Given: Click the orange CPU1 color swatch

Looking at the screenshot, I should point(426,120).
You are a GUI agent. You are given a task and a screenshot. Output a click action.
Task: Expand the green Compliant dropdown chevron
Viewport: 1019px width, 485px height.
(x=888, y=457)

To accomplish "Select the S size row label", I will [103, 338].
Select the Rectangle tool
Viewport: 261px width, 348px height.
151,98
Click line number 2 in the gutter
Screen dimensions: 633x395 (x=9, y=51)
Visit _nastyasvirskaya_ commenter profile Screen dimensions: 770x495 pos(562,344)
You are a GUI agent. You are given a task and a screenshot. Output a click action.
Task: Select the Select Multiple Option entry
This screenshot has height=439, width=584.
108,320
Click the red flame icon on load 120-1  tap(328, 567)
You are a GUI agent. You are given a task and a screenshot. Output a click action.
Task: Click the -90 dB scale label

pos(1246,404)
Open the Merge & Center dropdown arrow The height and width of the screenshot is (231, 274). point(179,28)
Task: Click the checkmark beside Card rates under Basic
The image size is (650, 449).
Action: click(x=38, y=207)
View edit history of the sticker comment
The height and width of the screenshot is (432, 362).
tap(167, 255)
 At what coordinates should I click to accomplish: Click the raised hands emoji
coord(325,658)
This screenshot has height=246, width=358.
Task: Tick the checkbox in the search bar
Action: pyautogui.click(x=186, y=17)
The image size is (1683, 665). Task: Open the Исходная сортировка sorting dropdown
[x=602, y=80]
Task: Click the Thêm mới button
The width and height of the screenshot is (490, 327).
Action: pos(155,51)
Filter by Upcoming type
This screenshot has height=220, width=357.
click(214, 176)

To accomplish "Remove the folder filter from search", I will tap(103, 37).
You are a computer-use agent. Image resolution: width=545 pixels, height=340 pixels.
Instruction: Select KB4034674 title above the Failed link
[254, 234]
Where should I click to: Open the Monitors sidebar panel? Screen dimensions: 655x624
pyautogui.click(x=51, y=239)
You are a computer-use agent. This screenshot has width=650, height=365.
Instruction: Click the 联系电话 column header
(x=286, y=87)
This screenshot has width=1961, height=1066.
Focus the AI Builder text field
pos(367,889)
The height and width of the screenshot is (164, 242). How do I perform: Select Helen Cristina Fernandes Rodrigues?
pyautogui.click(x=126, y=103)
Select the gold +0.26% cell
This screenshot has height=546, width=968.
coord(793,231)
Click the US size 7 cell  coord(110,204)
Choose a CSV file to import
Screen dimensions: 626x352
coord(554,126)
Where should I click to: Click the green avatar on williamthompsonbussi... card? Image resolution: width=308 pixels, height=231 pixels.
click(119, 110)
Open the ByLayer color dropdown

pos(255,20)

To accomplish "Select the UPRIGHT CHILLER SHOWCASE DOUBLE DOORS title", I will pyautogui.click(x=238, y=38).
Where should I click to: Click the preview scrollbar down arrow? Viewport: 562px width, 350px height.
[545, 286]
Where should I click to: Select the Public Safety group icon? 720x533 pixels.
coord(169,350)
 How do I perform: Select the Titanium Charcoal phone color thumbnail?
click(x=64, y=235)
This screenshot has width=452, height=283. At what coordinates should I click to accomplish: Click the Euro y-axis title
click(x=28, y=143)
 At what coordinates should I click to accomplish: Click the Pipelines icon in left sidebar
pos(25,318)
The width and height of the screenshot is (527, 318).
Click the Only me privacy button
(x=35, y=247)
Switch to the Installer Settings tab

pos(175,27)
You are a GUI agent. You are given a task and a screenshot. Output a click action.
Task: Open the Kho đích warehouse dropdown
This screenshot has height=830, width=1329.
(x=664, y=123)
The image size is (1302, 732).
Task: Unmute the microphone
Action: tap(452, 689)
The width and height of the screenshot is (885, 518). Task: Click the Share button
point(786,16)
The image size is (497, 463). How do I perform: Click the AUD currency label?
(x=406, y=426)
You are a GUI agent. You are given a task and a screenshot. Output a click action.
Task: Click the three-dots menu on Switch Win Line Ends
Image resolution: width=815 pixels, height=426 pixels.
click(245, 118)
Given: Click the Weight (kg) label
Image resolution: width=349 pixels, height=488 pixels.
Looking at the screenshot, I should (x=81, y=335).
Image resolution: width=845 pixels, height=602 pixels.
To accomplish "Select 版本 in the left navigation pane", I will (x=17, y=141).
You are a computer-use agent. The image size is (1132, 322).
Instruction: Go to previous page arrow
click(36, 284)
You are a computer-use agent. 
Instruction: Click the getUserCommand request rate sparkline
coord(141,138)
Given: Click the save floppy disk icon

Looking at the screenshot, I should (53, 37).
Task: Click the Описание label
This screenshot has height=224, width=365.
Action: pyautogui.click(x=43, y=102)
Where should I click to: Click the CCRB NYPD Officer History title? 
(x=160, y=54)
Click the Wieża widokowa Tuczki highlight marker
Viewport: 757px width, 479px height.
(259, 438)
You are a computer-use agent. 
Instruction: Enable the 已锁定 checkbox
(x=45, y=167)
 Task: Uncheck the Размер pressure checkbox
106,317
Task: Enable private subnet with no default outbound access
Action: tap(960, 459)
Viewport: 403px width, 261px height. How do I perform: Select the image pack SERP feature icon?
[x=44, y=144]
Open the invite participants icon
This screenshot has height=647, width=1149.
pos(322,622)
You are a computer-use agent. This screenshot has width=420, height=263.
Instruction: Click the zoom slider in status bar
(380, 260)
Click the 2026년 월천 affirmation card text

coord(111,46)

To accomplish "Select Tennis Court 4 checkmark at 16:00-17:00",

────────

=== Task requirements ===
When a line of the data holds the string "checkmark", pick it out and copy it.

=== Problem solution ===
Task: Click the checkmark beside Card rates under Basic
To accomplish "Select Tennis Court 4 checkmark at 16:00-17:00",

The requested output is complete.